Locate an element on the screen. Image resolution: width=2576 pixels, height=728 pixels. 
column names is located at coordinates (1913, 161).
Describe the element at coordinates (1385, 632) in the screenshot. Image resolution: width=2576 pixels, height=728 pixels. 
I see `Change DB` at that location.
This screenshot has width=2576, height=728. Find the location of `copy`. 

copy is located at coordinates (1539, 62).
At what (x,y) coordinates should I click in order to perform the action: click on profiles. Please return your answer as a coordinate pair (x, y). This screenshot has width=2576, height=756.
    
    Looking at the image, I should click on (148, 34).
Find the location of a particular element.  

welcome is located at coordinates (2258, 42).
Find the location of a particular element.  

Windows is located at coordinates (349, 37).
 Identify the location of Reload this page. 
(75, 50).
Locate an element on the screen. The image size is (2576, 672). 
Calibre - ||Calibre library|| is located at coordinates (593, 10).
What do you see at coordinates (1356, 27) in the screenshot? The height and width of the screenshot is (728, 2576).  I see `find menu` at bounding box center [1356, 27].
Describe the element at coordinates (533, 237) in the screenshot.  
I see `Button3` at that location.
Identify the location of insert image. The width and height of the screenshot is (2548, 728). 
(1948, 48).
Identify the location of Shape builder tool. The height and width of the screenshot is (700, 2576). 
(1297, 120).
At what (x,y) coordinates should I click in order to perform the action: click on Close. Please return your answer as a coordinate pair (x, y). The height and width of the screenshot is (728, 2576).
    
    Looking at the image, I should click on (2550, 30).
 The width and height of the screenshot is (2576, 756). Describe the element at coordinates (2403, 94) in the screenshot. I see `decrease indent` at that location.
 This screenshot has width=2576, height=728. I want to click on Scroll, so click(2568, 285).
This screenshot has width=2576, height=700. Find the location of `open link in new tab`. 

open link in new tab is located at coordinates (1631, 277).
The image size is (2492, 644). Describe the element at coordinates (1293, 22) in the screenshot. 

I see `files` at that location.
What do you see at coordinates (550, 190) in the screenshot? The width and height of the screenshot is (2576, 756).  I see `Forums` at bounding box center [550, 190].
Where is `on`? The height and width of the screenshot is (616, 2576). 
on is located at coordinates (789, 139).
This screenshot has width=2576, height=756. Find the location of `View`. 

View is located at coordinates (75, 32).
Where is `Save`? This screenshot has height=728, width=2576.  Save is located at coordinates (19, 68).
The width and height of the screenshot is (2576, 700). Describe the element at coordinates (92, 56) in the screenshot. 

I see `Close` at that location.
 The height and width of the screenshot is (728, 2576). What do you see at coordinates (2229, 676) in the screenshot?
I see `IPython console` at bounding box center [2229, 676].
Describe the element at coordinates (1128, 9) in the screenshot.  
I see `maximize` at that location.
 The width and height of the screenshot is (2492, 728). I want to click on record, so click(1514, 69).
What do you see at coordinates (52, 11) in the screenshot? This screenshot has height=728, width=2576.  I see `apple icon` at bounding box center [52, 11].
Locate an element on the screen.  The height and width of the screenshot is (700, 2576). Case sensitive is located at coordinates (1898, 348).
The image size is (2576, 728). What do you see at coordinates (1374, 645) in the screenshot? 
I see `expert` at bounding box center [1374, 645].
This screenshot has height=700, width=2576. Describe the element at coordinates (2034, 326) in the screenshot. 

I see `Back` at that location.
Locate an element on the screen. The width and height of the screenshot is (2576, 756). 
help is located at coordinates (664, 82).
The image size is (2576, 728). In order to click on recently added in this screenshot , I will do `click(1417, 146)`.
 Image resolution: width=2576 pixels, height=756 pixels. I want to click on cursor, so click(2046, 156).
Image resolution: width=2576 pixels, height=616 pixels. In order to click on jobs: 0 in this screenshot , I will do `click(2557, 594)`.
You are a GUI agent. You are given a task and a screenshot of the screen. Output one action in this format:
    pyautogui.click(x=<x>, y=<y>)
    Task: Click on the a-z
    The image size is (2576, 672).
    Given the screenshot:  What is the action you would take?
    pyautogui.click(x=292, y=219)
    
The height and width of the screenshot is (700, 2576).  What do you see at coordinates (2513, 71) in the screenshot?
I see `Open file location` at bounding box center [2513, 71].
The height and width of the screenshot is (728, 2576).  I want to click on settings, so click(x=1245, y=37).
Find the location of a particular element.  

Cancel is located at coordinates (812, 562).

....

### Task details:
Convert the records above into a JSON list of strings, one string per line, leaving out any blank lines.

### Finished answer:
[
  "Locate an element on the screen. Image resolution: width=2576 pixels, height=728 pixels. ",
  "column names is located at coordinates (1913, 161).",
  "Describe the element at coordinates (1385, 632) in the screenshot. Image resolution: width=2576 pixels, height=728 pixels. ",
  "I see `Change DB` at that location.",
  "This screenshot has width=2576, height=728. Find the location of `copy`. ",
  "copy is located at coordinates (1539, 62).",
  "At what (x,y) coordinates should I click in order to perform the action: click on profiles. Please return your answer as a coordinate pair (x, y). This screenshot has width=2576, height=756.",
  "    Looking at the image, I should click on (148, 34).",
  "Find the location of a particular element.  ",
  "welcome is located at coordinates (2258, 42).",
  "Find the location of a particular element.  ",
  "Windows is located at coordinates (349, 37).",
  " Identify the location of Reload this page. ",
  "(75, 50).",
  "Locate an element on the screen. The image size is (2576, 672). ",
  "Calibre - ||Calibre library|| is located at coordinates (593, 10).",
  "What do you see at coordinates (1356, 27) in the screenshot? The height and width of the screenshot is (728, 2576).  I see `find menu` at bounding box center [1356, 27].",
  "Describe the element at coordinates (533, 237) in the screenshot.  ",
  "I see `Button3` at that location.",
  "Identify the location of insert image. The width and height of the screenshot is (2548, 728). ",
  "(1948, 48).",
  "Identify the location of Shape builder tool. The height and width of the screenshot is (700, 2576). ",
  "(1297, 120).",
  "At what (x,y) coordinates should I click in order to perform the action: click on Close. Please return your answer as a coordinate pair (x, y). The height and width of the screenshot is (728, 2576).",
  "    Looking at the image, I should click on (2550, 30).",
  " The width and height of the screenshot is (2576, 756). Describe the element at coordinates (2403, 94) in the screenshot. I see `decrease indent` at that location.",
  " This screenshot has width=2576, height=728. I want to click on Scroll, so click(2568, 285).",
  "This screenshot has width=2576, height=700. Find the location of `open link in new tab`. ",
  "open link in new tab is located at coordinates (1631, 277).",
  "The image size is (2492, 644). Describe the element at coordinates (1293, 22) in the screenshot. ",
  "I see `files` at that location.",
  "What do you see at coordinates (550, 190) in the screenshot? The width and height of the screenshot is (2576, 756).  I see `Forums` at bounding box center [550, 190].",
  "Where is `on`? The height and width of the screenshot is (616, 2576). ",
  "on is located at coordinates (789, 139).",
  "This screenshot has width=2576, height=756. Find the location of `View`. ",
  "View is located at coordinates (75, 32).",
  "Where is `Save`? This screenshot has height=728, width=2576.  Save is located at coordinates (19, 68).",
  "The width and height of the screenshot is (2576, 700). Describe the element at coordinates (92, 56) in the screenshot. ",
  "I see `Close` at that location.",
  " The height and width of the screenshot is (728, 2576). What do you see at coordinates (2229, 676) in the screenshot?",
  "I see `IPython console` at bounding box center [2229, 676].",
  "Describe the element at coordinates (1128, 9) in the screenshot.  ",
  "I see `maximize` at that location.",
  " The width and height of the screenshot is (2492, 728). I want to click on record, so click(1514, 69).",
  "What do you see at coordinates (52, 11) in the screenshot? This screenshot has height=728, width=2576.  I see `apple icon` at bounding box center [52, 11].",
  "Locate an element on the screen.  The height and width of the screenshot is (700, 2576). Case sensitive is located at coordinates (1898, 348).",
  "The image size is (2576, 728). What do you see at coordinates (1374, 645) in the screenshot? ",
  "I see `expert` at bounding box center [1374, 645].",
  "This screenshot has height=700, width=2576. Describe the element at coordinates (2034, 326) in the screenshot. ",
  "I see `Back` at that location.",
  "Locate an element on the screen. The width and height of the screenshot is (2576, 756). ",
  "help is located at coordinates (664, 82).",
  "The image size is (2576, 728). In order to click on recently added in this screenshot , I will do `click(1417, 146)`.",
  " Image resolution: width=2576 pixels, height=756 pixels. I want to click on cursor, so click(2046, 156).",
  "Image resolution: width=2576 pixels, height=616 pixels. In order to click on jobs: 0 in this screenshot , I will do `click(2557, 594)`.",
  "You are a GUI agent. You are given a task and a screenshot of the screen. Output one action in this format:",
  "    pyautogui.click(x=<x>, y=<y>)",
  "    Task: Click on the a-z",
  "    The image size is (2576, 672).",
  "    Given the screenshot:  What is the action you would take?",
  "    pyautogui.click(x=292, y=219)",
  "The height and width of the screenshot is (700, 2576).  What do you see at coordinates (2513, 71) in the screenshot?",
  "I see `Open file location` at bounding box center [2513, 71].",
  "The height and width of the screenshot is (728, 2576).  I want to click on settings, so click(x=1245, y=37).",
  "Find the location of a particular element.  ",
  "Cancel is located at coordinates (812, 562)."
]